• [Gösterilen Metin]
%%

Tekbir Getireni Tekfir Etmek(!)
Bir kimsenin imanını, dolayısıyla da ahiretini kurtarmak en büyük başarı ve kazançtır. Nitekim Hz. Peygamber (s.a.v.) Hayber Savaşı esnasında Hz. Ali’ye: “Allah’a yemin ederim ki; senin vasıtanla bir kişinin hidayete ermesi senin için kızıl develere sahip olmandan daha hayırlıdır” buyurmuştur. (Buhari, Cihad, Hadis no: 2942) Başka bir rivayette “dünya ve dünyadaki her şeyden daha hayırlıdır” denmiştir.
Aslolan insanları İslam’a kazanmak, yani gavuru Müslüman yapmaktır. Din kardeşe sahip olmak öz kardeşe sahip olmaktan daha değerlidir. Zira öz kardeş mümin olmayabilir. O takdirde kardeşliğin de bir anlamı kalmaz. Hem din hem de nesep kardeşliği ise elbette daha güzeldir. Müslümanın görevi önce kendisinin örnek bir mü’min olması, sonra da başkalarının hidayeti için gayret göstermesidir.
Aralarında dostluk, sevgi ve hoşgörünün hakim olması gereken Müslümanlar maalesef birbirlerini dışlamak, dost kazanmak yerine düşman çoğaltmak yarışına girmektedirler. Başka bir ifadeyle “gavuru Müslüman yapma yerine Müslümanı gavur yapma” gayretini sergilemektedirler.
TEKFİR ETME HASTALIĞI
Haricilerle başlayan tekfir hastalığı günümüzde de nüksetmiş Tekfirci selefilik gündeme gelmiştir.

%%

• [Çalışma Talimatları]
1 - Tekfir konulu metne göre aşağıdaki soruları cevaplayın.
(a) Hz. Peygamber, Hayber Savaşı esnasında kızıl develerden söz eden sözü kime söylemiştir?
(b) Metinde hadisin kaynağı olarak hangi eser, bölüm ve hadis numarası verilmiştir?
(c) Metne göre tekfir hastalığı kimlerle başlamıştır?
2 - Tekfir konulu metni son cümlesinden sonra devam ettirerek sürdürün.

• [Kayıtlı Veriler]
%%

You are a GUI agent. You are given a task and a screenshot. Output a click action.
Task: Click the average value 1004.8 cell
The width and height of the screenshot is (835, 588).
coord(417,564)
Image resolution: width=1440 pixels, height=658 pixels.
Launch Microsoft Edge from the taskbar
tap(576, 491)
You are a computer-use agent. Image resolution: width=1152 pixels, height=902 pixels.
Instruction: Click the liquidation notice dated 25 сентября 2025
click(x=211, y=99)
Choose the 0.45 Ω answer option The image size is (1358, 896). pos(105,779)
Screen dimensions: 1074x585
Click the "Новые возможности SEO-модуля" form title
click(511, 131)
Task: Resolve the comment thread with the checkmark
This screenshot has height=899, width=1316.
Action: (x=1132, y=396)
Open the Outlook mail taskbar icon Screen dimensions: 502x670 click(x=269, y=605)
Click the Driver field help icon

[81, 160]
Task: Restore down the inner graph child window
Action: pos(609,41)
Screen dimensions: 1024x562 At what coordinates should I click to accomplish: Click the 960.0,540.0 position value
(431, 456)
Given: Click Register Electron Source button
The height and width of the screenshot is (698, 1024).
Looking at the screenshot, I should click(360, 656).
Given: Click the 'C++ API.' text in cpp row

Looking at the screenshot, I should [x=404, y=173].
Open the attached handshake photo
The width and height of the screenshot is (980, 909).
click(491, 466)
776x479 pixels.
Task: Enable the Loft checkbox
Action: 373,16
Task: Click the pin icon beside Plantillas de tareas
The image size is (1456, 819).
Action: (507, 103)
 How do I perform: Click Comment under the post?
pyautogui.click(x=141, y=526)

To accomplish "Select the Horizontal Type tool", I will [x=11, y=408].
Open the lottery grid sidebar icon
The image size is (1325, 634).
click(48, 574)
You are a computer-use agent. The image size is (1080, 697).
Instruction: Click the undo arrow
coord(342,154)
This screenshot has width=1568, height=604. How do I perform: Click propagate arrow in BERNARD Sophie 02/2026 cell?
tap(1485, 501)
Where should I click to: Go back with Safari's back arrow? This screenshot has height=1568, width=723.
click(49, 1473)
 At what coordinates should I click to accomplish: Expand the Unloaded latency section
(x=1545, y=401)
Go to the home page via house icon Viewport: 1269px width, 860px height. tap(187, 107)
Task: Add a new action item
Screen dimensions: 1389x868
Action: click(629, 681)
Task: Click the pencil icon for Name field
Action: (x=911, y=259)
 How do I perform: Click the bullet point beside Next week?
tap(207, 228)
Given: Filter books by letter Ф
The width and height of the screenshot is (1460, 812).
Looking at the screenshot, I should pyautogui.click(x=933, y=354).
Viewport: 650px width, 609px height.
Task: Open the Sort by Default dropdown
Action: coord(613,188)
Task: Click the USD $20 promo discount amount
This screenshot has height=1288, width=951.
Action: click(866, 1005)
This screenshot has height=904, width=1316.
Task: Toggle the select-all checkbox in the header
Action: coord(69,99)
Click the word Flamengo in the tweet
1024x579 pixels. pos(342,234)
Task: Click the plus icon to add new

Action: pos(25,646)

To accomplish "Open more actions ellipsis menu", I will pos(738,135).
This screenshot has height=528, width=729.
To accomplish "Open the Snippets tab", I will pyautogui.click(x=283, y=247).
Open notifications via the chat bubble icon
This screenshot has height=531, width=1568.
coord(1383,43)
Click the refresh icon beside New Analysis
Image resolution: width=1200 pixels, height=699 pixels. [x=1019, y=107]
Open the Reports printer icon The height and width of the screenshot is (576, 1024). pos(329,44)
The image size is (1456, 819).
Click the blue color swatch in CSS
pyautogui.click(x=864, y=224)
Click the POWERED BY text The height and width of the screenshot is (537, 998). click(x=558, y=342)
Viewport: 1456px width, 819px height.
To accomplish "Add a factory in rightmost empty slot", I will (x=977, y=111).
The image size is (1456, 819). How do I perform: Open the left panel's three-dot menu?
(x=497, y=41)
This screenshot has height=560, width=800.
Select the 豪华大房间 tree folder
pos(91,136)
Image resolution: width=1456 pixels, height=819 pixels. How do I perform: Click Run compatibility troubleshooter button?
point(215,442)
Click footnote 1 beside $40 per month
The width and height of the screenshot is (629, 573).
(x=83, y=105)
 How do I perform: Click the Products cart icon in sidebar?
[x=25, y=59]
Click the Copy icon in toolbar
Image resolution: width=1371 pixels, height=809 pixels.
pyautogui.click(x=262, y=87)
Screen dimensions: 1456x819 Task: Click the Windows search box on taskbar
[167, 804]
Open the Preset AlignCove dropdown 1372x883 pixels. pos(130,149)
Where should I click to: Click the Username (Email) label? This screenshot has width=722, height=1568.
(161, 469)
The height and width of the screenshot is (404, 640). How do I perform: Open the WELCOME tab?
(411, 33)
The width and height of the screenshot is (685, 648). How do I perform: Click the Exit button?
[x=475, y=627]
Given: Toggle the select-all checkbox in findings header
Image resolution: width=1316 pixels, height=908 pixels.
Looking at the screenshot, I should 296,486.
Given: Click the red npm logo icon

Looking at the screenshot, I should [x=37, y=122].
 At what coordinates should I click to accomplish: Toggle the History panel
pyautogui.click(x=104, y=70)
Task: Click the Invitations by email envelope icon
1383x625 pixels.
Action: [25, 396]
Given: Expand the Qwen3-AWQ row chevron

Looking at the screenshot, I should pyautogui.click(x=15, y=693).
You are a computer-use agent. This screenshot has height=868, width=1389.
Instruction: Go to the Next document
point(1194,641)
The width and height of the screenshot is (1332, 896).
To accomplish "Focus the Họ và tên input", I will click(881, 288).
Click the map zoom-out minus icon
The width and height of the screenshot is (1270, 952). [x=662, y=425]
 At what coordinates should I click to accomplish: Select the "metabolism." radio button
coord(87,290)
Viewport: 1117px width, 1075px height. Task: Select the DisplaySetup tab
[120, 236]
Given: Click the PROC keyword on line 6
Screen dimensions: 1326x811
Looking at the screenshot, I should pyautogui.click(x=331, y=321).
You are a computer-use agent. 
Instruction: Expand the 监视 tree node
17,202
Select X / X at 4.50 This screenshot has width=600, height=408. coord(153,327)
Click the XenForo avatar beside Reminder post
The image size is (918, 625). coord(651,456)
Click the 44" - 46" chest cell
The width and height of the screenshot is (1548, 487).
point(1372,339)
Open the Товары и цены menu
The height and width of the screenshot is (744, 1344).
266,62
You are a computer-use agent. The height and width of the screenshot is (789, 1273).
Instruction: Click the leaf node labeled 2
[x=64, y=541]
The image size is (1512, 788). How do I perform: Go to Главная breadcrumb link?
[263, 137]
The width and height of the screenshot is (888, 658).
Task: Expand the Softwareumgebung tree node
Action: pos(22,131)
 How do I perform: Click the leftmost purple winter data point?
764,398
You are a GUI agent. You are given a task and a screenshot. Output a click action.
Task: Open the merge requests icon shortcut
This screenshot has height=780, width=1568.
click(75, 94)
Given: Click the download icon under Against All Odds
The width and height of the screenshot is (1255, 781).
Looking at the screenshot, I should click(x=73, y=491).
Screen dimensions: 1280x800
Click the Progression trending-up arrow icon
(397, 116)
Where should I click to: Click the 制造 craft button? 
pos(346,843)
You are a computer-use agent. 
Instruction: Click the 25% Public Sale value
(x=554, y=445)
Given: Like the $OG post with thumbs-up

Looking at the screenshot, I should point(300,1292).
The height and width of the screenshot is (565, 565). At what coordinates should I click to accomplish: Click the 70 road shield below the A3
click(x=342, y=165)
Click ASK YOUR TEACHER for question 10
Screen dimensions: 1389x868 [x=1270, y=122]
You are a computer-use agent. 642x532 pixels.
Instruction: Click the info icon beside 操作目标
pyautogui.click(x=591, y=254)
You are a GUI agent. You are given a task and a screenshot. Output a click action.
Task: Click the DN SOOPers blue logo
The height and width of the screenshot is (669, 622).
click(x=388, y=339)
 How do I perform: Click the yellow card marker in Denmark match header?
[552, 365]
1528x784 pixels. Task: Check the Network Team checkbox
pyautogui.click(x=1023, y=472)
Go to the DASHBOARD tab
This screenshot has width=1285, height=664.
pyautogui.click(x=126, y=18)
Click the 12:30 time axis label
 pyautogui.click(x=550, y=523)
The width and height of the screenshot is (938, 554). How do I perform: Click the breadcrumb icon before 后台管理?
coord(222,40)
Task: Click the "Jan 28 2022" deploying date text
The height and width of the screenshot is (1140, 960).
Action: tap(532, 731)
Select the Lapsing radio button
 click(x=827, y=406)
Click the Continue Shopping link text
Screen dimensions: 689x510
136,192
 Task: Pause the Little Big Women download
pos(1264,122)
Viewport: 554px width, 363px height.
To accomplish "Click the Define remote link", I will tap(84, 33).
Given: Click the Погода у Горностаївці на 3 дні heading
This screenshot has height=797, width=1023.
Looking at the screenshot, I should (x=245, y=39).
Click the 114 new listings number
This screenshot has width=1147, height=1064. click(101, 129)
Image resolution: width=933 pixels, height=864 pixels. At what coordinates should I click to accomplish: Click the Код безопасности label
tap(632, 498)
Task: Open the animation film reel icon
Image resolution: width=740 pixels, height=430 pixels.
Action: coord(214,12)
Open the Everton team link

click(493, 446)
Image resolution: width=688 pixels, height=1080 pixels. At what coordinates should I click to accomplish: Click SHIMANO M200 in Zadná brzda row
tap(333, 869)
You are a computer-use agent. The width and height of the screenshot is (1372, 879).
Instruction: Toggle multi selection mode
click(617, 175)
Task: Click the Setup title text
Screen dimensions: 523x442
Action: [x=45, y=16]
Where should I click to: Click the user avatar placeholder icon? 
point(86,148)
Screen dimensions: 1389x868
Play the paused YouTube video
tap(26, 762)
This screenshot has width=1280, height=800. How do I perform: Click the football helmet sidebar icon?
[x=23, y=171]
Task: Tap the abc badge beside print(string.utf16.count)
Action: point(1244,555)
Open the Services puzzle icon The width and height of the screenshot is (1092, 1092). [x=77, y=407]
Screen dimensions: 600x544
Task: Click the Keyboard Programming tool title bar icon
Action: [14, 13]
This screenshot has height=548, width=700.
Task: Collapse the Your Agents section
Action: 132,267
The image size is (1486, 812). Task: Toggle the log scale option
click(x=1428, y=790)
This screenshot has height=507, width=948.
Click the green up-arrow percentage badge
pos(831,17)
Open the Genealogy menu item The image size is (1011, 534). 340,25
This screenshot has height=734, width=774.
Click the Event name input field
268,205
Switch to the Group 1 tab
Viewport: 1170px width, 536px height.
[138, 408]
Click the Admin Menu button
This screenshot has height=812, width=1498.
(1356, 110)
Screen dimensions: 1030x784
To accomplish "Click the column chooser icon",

%%

• [Nihai Sonuçlar]
1 -
(a) Hz. Ali'ye.
(b) Buhari, Cihad, Hadis no: 2942.
(c) Haricilerle.

2 -
Tekfir; başkasına küfür nispet etmek, Müslümanın kafir olduğunu söylemektir. Halbuki Müslüman olduğunu söyleyen söz ve davranışlarında açıkça küfrü çağrıştıracak bir işaret olmayan kimseye kâfir demek son derece ağır bir vebaldir. Nefret, cehalet ve menfaat sebebiyle Müslümanı küfür ve şirkle itham etmek birlik ve kardeşlik ortamını dinamitlemektir. Böyle bir tavır düşmanları yâr, dostları ağyar konumuna getirmektir. Sevdiğini Allah için sevmek, yerdiğini de Allah için yermek Müslümanın şiarıdır.
Ehl-i Sünnete göre büyük günah işlese de ehl-i kıble tekfir edilemez. Müslümanı kafir görme yanılgısı, kafiri Müslüman görme yanılgısından daha ağırdır. Bir kimsenin kafir olma ihtimali doksan dokuz, mü’min olma ihtimali bir olsa onu Müslüman saymak daha ihtiyatlı bir tutumdur. Aksi halde o kimse ebedi bir mahrumiyete maruz bırakılmış olur.
"BİR MÜ'MİNİ LANETLEYEN ONU ÖLDÜRMÜŞ GİBİDİR"
Müslümanı lanetlemenin, onu tekfir etmenin ne derece büyük bir suç olduğunu Hz. Peygamber (s.a.v.) şöyle ifade buyurdular: “Bir mü’mini lanetleyen onu öldürmüş gibidir, bir mü’mini küfürle itham eden onu katletmiş gibidir.” (Buhari, Edeb, 44) “Bir kimse bir kimseyi fâsıklık ve kâfirlikle suçlamasın. Suçladığı kimseler fâsık ve kâfir değilse bu sıfatlar kendisine döner.” (Buhari, Edeb, 44)
İmanın esası kalben tasdiktir, dil ile ikrar Müslüman muamelesi görmesi içindir. İnsanların kalbini ve niyetini okumak mümkün olmadığına göre kişinin beyanı esas alınır. Biz zahire göre hükmederiz, herkesin iç yüzünü Mevlâ bilir. Şüphelendiğimiz kimseleri suçlamak yerine araya mesafe koyarız. Bu mesafe onu büsbütün uzaklaştırıcı olmak şeklinde değil, sırlarımıza vakıf kılmamak şeklinde olmalıdır.
İnsanları değerlendirirken sevgi, nefret ve menfaat gibi sübjektif kriterleri değil, objektif ölçüleri esas almalıyız. Çünkü sevgi, nefret ve menfaat duygusu insanı kör ve sağır yapar. Hükümde maddi delillere itibar edilir.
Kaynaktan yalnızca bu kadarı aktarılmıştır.